Geoff Arbourne is a British film producer and founder of Inside Out Films, an independent company that specialises in film production and television production.

His films have been shown in film festivals worldwide, broadcast on the BBC (Storyville (TV series), Independent Lens and Canal+ and available on demand on iTunes, Amazon Prime and Netflix. His awards include; a News & Documentary Emmy Award in 2018 for Outstanding Politics and Government Documentary, and Tromsø International Faith in Film Award.

## Data excerpts

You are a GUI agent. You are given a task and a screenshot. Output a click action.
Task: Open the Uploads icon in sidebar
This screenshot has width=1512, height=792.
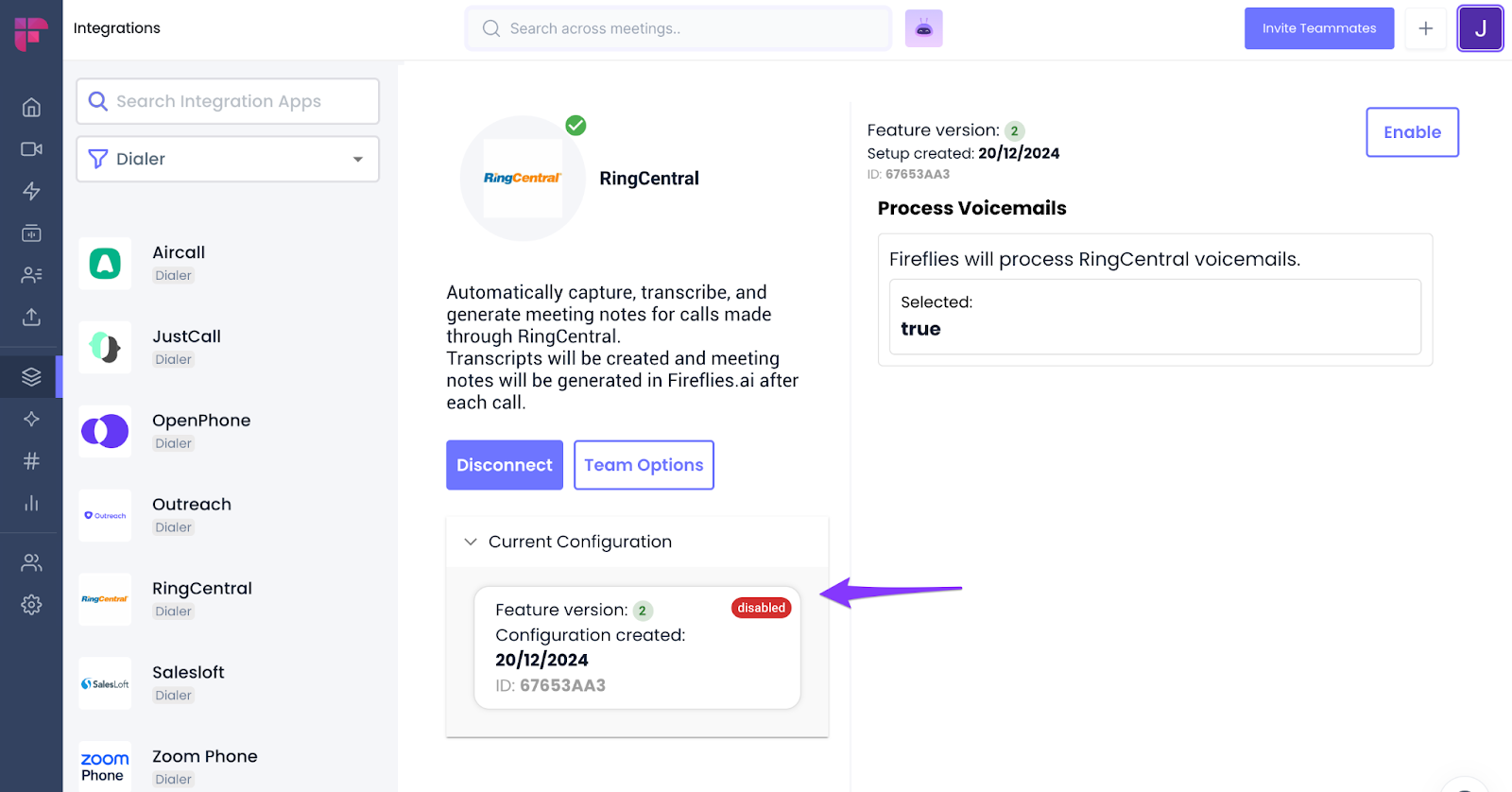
--
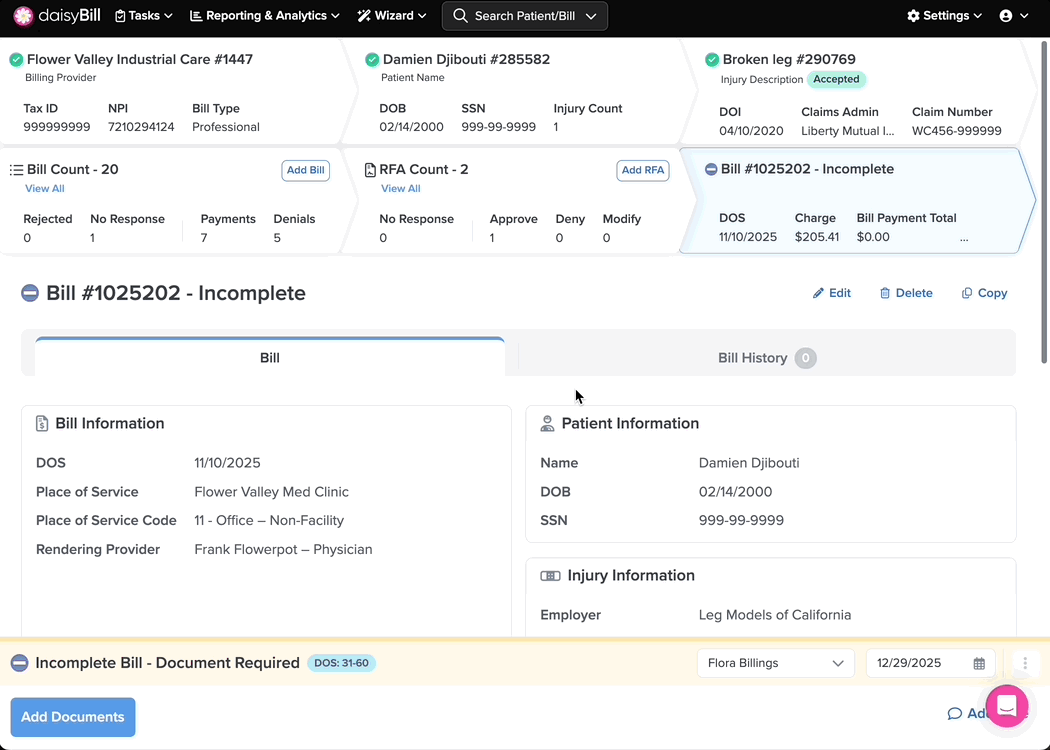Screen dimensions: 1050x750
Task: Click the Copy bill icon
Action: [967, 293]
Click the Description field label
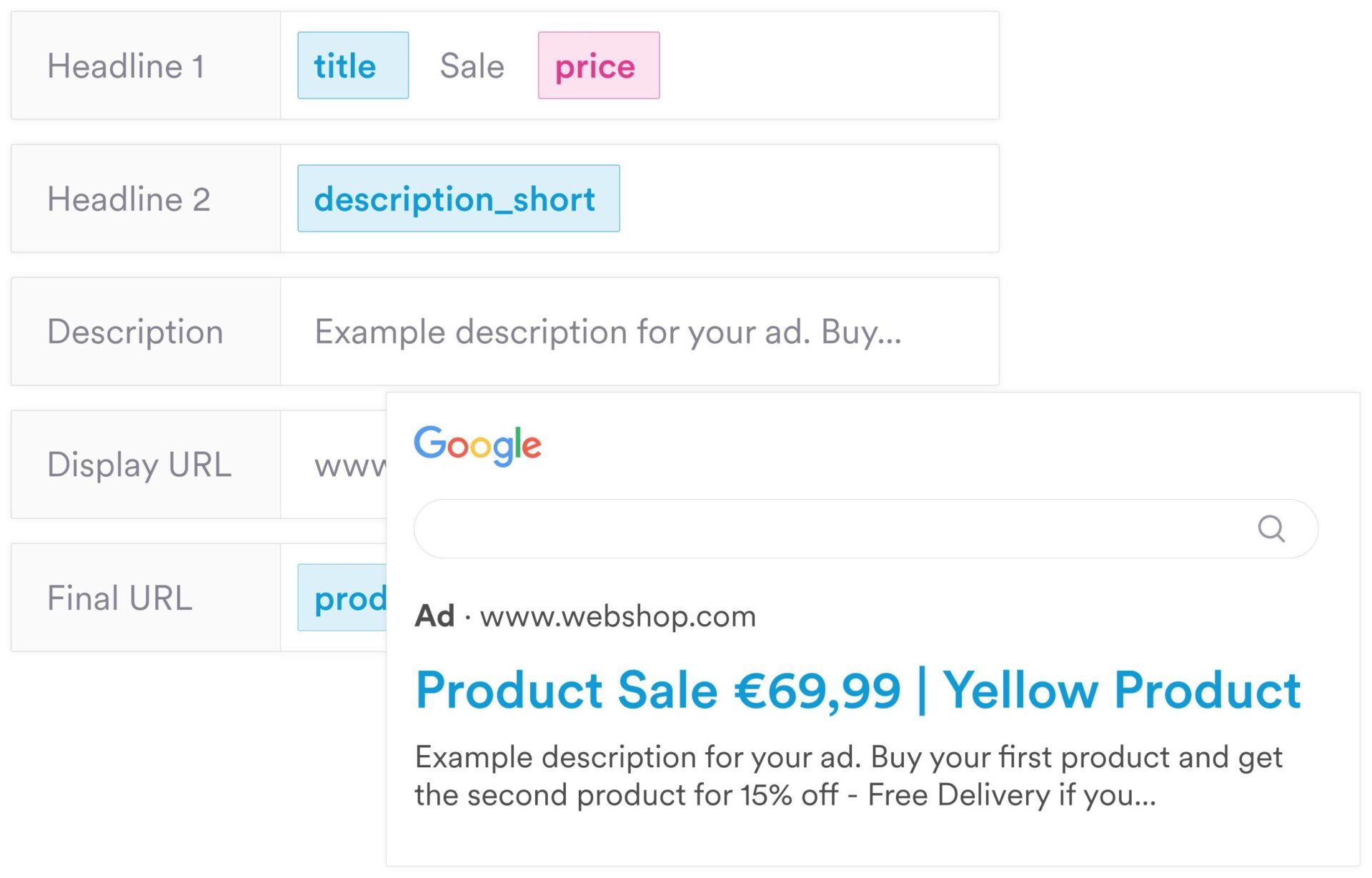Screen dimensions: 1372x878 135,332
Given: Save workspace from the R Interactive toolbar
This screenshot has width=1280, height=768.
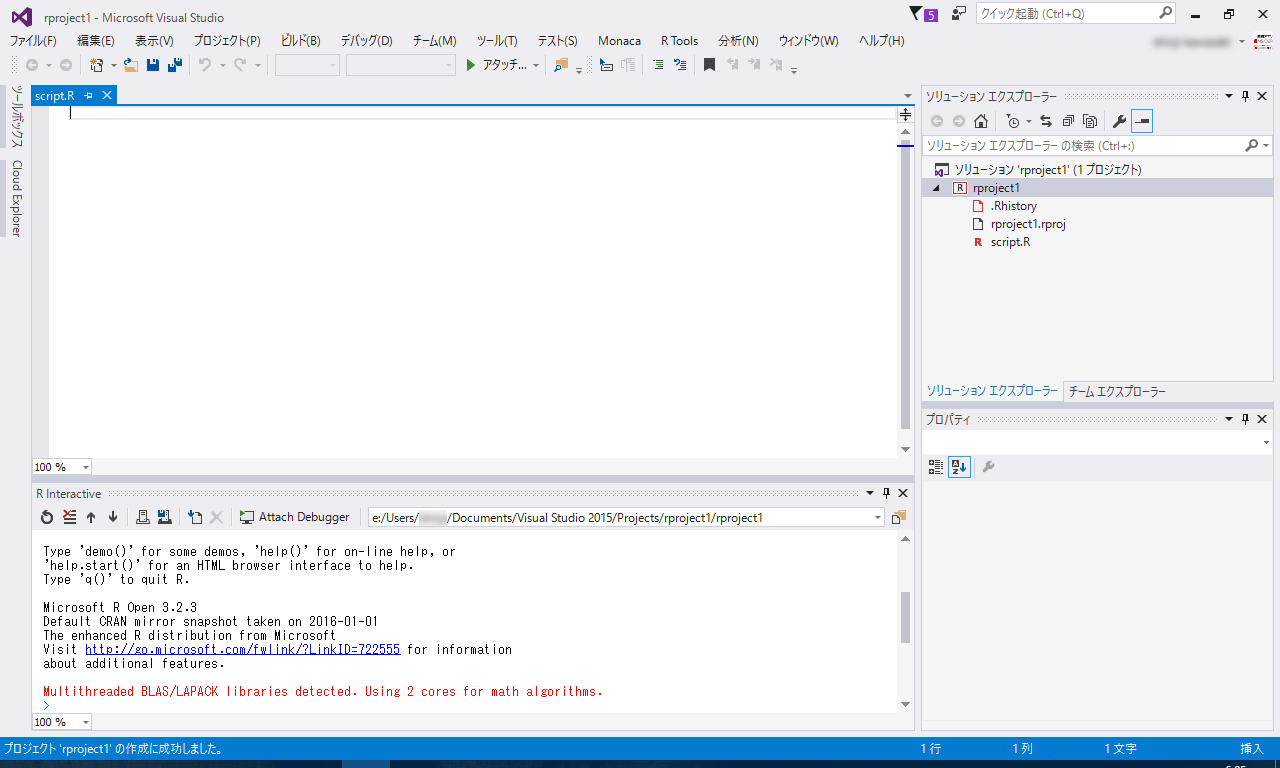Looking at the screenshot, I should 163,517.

## What you need to do
1. Retype the Geoff Arbourne profile between "Geoff Arbourne is" and "in Film Award.", inclusive.
2. Answer from the Geoff Arbourne profile:
(a) What company did Arbourne found?
(b) In what year did he win a News & Documentary Emmy Award?
(c) Which streaming services carry his films on demand?
3. Continue the Geoff Arbourne profile after its final sentence.
The records come from a source unrelated to the Geoff Arbourne profile.

## Answers by task
1.
Geoff Arbourne is a British film producer and founder of Inside Out Films, an independent company that specialises in film production and television production.

His films have been shown in film festivals worldwide, broadcast on the BBC (Storyville (TV series), Independent Lens and Canal+ and available on demand on iTunes, Amazon Prime and Netflix. His awards include; a News & Documentary Emmy Award in 2018 for Outstanding Politics and Government Documentary, and Tromsø International Faith in Film Award.

2.
(a) Inside Out Films
(b) 2018
(c) iTunes, Amazon Prime and Netflix

3.
In 2015, he produced one of the first short documentaries, Beitar Jerusalem, for The Guardian online platform. It attracted over a million views within the first 24 hours. He then went on to produce the Emmy Award-winning feature documentary Forever Pure, supported by the Tribeca Institute and Sundance Institute. Forever Pure had its international premiere at Toronto Film Festival in 2016, played over 100 festivals, winning numerous awards, and was broadcast or on demand on BBC Storyville, iTunes and Netflix. On winning the Van Leer Award at the Jerusalem Film Festival, the jury stated, "By placing it in a wider socio-political and historical context, the film transcends its nominal subject, football and explores issues such as racism, mob mentality and abuse of power." Releasing the film caused a significant backlash from many of the Beitar fans, putting the director Maya Zinshtein's life at risk.

Arbourne is an affiliate member of Producers Alliance for Cinema and Television (Pact).

Filmography

As production company

Awards 
(All for Forever Pure)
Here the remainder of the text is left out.